#### OBJECTIVE
Copy the rows from the line with "Expand the Name Box dropdown arrow" to the line with "pyautogui.click(x=1365, y=61)", swapping "dropdown" for "drop-down" and leaving everything else untouched.

#### INFORMATION SHOWN
______________________________

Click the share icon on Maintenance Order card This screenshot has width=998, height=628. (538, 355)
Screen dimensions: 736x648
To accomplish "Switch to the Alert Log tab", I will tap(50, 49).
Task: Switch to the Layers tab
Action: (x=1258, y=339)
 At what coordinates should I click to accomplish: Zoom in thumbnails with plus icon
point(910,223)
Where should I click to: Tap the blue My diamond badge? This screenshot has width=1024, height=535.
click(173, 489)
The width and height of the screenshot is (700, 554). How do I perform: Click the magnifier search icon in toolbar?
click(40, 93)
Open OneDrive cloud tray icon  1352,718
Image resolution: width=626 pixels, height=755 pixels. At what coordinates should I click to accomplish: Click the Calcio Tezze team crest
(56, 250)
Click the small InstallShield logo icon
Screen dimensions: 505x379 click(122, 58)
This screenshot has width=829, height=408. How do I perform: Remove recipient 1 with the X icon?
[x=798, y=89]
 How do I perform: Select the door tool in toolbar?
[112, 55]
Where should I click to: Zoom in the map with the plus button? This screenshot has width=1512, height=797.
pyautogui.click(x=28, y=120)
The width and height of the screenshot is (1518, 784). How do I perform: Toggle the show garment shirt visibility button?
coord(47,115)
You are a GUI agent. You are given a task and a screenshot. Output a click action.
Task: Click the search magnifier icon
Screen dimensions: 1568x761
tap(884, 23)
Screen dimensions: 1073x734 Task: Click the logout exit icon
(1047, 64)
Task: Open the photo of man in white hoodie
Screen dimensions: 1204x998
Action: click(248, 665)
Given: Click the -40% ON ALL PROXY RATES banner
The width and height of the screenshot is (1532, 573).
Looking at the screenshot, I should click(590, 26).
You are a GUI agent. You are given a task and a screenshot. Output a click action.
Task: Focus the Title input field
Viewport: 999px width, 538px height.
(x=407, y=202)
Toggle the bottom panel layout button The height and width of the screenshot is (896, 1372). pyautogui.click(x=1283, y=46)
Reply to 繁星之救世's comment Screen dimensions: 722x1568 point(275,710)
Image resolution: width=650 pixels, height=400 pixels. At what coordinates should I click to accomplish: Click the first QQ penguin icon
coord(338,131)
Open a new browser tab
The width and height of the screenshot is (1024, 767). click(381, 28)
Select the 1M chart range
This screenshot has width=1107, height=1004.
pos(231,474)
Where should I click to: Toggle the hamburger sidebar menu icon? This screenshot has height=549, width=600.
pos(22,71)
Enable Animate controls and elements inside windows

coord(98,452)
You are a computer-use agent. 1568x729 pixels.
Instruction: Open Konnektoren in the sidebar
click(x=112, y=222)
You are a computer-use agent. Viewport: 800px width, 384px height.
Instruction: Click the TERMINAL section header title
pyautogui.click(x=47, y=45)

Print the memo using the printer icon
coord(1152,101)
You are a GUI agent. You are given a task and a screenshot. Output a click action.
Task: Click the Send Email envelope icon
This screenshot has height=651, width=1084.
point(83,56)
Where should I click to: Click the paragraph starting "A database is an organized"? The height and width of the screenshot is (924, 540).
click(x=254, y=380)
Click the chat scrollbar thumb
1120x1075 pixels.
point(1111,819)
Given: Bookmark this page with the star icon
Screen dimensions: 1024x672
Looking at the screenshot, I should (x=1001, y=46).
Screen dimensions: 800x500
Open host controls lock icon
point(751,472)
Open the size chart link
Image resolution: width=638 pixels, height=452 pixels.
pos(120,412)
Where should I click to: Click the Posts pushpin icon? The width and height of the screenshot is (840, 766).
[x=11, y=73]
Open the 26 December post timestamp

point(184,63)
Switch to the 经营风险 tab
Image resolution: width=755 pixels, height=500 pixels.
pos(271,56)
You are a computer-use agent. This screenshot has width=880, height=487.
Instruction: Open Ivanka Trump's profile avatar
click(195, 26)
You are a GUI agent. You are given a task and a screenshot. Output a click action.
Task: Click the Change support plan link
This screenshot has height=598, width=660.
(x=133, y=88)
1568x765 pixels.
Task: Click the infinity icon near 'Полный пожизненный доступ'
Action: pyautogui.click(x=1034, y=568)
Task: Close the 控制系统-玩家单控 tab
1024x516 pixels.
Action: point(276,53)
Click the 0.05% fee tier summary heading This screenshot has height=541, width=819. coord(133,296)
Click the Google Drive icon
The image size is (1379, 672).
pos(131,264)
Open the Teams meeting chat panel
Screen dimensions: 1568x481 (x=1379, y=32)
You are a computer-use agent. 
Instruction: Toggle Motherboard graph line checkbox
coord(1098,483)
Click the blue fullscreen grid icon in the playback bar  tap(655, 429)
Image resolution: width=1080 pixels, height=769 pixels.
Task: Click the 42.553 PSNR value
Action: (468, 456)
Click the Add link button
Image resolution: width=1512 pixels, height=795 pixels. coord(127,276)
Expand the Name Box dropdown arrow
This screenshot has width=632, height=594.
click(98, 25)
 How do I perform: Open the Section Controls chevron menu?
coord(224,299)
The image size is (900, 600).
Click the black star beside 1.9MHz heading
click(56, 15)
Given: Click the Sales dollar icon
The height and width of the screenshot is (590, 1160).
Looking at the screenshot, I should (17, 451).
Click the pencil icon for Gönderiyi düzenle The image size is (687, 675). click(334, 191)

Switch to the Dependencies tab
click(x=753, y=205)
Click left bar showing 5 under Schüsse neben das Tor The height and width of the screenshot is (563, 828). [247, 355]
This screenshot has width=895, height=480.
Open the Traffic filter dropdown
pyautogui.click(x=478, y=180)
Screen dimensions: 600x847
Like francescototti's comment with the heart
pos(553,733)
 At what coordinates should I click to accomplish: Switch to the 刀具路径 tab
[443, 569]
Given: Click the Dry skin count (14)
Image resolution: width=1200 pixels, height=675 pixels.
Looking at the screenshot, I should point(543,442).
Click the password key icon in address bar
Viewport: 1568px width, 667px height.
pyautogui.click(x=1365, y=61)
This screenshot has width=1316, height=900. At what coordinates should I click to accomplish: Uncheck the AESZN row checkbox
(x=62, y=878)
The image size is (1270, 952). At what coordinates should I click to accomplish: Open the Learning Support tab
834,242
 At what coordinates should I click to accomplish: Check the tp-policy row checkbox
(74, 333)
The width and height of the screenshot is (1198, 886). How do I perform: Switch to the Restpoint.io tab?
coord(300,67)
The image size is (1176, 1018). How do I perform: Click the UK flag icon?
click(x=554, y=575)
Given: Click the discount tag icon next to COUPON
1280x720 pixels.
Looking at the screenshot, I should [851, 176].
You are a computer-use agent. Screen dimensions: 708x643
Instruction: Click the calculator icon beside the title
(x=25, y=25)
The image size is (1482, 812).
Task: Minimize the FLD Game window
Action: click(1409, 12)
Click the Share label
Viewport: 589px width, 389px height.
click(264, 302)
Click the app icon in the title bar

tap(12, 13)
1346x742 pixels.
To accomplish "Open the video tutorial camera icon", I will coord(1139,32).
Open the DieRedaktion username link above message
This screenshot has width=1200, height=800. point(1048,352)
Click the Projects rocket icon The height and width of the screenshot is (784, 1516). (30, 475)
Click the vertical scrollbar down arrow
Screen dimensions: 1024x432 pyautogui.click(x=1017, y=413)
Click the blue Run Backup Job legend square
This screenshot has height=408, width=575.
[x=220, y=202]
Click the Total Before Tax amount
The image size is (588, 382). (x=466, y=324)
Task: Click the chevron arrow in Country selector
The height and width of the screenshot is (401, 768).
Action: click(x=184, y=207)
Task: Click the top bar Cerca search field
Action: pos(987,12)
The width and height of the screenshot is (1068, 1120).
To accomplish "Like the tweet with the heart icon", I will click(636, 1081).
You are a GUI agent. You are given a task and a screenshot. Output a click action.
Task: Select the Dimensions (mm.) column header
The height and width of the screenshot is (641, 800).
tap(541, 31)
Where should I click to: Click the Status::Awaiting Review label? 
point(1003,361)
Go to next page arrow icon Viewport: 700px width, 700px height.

______________________________

#### FULL SOLUTION
Expand the Name Box drop-down arrow
This screenshot has width=632, height=594.
click(98, 25)
 How do I perform: Open the Section Controls chevron menu?
coord(224,299)
The image size is (900, 600).
Click the black star beside 1.9MHz heading
click(56, 15)
Given: Click the Sales dollar icon
The height and width of the screenshot is (590, 1160).
Looking at the screenshot, I should (17, 451).
Click the pencil icon for Gönderiyi düzenle The image size is (687, 675). click(334, 191)

Switch to the Dependencies tab
click(x=753, y=205)
Click left bar showing 5 under Schüsse neben das Tor The height and width of the screenshot is (563, 828). [247, 355]
This screenshot has width=895, height=480.
Open the Traffic filter drop-down
pyautogui.click(x=478, y=180)
Screen dimensions: 600x847
Like francescototti's comment with the heart
pos(553,733)
 At what coordinates should I click to accomplish: Switch to the 刀具路径 tab
[443, 569]
Given: Click the Dry skin count (14)
Image resolution: width=1200 pixels, height=675 pixels.
Looking at the screenshot, I should point(543,442).
Click the password key icon in address bar
Viewport: 1568px width, 667px height.
pyautogui.click(x=1365, y=61)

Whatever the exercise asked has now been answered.